Online Degree Programs for Japanese

Japanese is a discipline that encompasses not only the Japanese language, but also Japanese culture, literature, art, history, and philosophy. Advanced degree programs in Japanese studies explore Japan’s relationship with other East Asian countries, as well as examine Japan in a global context. Japanese is a good fit for students who want to master the Japanese language, who want to teach Japanese, or who seek a career in Japanese translation or interpretation. Online degree programs in Japanese are uncommon, and some may incorporate only a few online courses into a curriculum that is largely campus-based. Other online college degree programs in Japanese are focused on communicating in the engineering field, where a technical understanding of the Japanese language is helpful for English speakers who frequently work with Japanese speakers. Traditional programs, however, are available at all degree levels.

Online Associate Degree Programs for Japanese

It is uncommon to find an online degree program in Japanese offered at the associate degree level.

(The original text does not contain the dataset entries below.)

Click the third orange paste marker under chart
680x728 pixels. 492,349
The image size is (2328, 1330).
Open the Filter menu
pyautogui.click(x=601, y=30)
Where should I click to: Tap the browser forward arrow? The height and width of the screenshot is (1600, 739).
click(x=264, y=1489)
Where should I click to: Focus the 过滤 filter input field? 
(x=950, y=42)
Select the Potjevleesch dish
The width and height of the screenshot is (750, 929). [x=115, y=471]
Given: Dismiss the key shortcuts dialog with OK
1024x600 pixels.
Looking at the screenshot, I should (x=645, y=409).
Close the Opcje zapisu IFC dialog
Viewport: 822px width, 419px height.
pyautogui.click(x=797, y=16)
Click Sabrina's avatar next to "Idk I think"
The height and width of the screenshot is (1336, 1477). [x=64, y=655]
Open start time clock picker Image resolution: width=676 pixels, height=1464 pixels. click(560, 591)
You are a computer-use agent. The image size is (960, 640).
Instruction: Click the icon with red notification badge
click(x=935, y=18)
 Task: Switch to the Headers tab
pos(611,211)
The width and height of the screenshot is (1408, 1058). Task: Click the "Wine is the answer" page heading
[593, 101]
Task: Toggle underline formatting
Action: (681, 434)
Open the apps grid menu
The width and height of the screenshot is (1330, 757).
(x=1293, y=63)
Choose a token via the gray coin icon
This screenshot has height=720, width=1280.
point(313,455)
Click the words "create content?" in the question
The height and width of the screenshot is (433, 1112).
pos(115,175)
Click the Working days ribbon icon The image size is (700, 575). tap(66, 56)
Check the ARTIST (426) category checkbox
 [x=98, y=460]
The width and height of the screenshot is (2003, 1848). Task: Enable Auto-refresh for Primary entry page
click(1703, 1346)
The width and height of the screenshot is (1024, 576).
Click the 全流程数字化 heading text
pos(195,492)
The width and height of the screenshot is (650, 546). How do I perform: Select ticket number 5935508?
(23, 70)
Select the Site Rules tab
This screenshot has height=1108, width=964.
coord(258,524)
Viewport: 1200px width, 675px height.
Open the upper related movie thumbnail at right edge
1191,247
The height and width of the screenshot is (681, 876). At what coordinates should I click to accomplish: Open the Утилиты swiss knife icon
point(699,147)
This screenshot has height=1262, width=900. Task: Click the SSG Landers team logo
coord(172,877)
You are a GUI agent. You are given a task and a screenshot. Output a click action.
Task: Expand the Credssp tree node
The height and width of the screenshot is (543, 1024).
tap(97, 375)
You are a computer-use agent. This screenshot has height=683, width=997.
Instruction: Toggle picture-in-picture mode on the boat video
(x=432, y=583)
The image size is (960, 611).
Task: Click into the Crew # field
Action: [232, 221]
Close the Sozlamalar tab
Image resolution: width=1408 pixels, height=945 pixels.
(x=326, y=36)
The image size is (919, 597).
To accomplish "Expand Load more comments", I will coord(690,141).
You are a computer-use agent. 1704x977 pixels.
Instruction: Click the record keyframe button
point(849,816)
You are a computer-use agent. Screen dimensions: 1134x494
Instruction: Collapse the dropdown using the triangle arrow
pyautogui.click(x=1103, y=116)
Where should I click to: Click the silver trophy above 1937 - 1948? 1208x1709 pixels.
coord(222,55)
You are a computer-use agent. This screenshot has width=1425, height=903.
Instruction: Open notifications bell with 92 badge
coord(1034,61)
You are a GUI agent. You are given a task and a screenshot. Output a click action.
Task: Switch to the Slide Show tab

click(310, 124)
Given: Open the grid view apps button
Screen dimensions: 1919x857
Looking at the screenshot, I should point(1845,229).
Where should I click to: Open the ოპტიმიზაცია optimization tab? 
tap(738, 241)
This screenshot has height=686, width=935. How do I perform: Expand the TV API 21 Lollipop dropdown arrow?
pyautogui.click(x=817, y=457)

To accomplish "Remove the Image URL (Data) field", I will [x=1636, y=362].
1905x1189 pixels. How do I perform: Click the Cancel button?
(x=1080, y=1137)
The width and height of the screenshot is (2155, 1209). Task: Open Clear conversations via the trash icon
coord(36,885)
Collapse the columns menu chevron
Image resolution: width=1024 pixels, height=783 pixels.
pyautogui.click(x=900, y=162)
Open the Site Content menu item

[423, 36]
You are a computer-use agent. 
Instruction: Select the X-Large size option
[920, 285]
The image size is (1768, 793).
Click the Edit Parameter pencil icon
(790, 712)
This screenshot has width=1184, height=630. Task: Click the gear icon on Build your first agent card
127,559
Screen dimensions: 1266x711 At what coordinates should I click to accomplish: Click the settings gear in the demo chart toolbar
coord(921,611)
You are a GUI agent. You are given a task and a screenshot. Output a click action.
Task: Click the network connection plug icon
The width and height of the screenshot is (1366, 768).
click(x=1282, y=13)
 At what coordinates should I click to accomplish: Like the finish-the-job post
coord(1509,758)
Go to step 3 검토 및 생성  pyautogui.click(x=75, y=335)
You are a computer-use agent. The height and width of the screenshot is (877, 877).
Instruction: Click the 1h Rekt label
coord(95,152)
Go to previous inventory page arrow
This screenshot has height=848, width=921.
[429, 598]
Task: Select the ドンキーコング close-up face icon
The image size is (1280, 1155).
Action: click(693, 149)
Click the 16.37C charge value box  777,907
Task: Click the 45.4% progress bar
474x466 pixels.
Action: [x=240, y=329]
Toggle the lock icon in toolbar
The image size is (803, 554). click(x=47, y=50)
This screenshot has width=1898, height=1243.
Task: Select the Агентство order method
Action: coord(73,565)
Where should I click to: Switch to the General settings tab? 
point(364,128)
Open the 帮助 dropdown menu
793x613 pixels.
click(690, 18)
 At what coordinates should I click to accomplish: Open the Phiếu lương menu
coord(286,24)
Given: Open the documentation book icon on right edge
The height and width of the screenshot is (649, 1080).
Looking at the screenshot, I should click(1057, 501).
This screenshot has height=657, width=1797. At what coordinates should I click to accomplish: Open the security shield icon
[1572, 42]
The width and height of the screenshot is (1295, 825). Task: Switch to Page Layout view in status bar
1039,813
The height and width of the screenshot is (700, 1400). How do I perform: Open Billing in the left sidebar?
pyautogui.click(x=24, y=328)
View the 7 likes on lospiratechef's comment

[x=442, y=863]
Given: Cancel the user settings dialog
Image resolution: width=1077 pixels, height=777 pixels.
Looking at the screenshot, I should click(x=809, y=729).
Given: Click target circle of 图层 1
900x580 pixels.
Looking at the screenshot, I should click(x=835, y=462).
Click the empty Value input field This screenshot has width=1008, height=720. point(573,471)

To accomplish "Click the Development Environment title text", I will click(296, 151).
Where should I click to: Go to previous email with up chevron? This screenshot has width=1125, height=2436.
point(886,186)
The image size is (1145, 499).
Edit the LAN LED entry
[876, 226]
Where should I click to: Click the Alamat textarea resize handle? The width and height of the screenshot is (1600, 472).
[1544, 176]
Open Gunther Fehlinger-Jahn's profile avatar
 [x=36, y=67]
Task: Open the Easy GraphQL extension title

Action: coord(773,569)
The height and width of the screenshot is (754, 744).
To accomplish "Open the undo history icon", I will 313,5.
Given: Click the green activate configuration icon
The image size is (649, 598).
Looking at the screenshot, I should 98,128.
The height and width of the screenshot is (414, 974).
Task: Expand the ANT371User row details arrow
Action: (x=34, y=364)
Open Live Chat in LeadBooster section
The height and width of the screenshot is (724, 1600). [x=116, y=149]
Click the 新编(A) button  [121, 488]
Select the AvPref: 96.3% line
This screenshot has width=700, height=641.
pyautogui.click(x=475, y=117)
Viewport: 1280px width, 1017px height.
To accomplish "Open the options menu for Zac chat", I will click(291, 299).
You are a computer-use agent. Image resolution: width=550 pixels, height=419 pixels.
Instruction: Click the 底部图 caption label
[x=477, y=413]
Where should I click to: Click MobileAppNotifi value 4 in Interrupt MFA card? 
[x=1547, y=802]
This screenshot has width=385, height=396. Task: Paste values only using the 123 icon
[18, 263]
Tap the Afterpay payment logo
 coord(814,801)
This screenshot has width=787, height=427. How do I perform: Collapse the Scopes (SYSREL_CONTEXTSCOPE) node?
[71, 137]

Associate degree programs in Japanese generally last two years, and may be included in a general studies or foreign language curriculum. Such programs will include general education courses in college writing, mathematics, and humanities, coupled with Japanese language studies and area studies courses. Courses might include elementary and intermediate Japanese, as well as courses in East Asian civilization and politics, and Japanese life and culture.

Online Bachelor’s Degree Programs for Japanese

Online bachelor degree programs in Japanese are also uncommon. Bachelor’s degree programs in Japanese are typically a stepping stone for students who want to eventually pursue graduate study in Japanese linguistics and literature, although some earn teacher licensure and go on to teach Japanese in high schools. The focus of most bachelor’s programs in Japanese is on acquiring language skills, and students take beginning, intermediate, and advanced classes in Japanese. In addition, students take courses in East Asian history, culture, and civilization, as well as study classical and contemporary Japanese literature.

Online Master’s Degree Programs for Japanese

Most online masters degree programs in Japanese are geared toward individuals with a background in the engineering field. For example, the University of Wisconsin-Madison offers a Master of Engineering in Technical Japanese through distance education that is designed to help English-speaking engineers communicate and understand technical information with Japanese-speaking engineers. Programs such as this differ from traditional master’s programs in Japanese studies because of their emphasis on communicating in industrial, scientific, and business contexts. Traditional master’s programs in Japanese tend to take a more classical approach to Japanese language studies, emphasizing everyday conversation in Japanese, as well as Japanese literature, literary criticism, comparative studies, and area studies.

Online Doctoral Degree Programs for Japanese

While accredited online degree programs in Japanese are not currently available at the doctoral level, traditional Ph.D. programs allow students to specialize in a specific area of Japanese. Specialization areas might include Japanese language and linguistics, or language and literature. Students take advanced courses in literary theory, classical and contemporary literature, sociolinguistics, or East Asian art. Students typically take a comprehensive exam after completing their course work. The dissertation is the most significant undertaking involved in a Ph.D. program in Japanese, and entails writing a book-length document detailing students’ original research into a relevant area of Japanese studies and defending the dissertation in front of a faculty panel.

Online Degree Programs in Japanese in the Work Place

Those who graduate from the best online degree programs in Japanese may go on to teach Japanese in public and private high schools or teach courses in Japanese language and Japanese studies at the college level. Others may pursue careers in Japanese interpretation and translation. High school teachers require a minimum of a bachelor’s degree and teacher certification, and are projected to experience 7% job growth through 2020, which is slower than average growth when compared to other occupations, according to the U.S. Bureau of Labor Statistics (BLS). Postsecondary teachers generally require a doctorate or professional degree, and are projected to experience 17% job growth through 2020, which is considered average employment growth. Interpreters and translators typically require a bachelor’s degree, and can expect 42% employment growth through 2020, which is much faster than average for all occupations.

The median yearly salary for high school teachers was $53,230, according to the BLS. The salary of postsecondary teachers is more reflective of their advanced education, and sits at $62,050. The median yearly salary for interpreters and translators was $43,300. When considering these salary figures, be mindful that BLS figures are averages, and that actual salaries are dependent on your experience, geographical location, and other factors.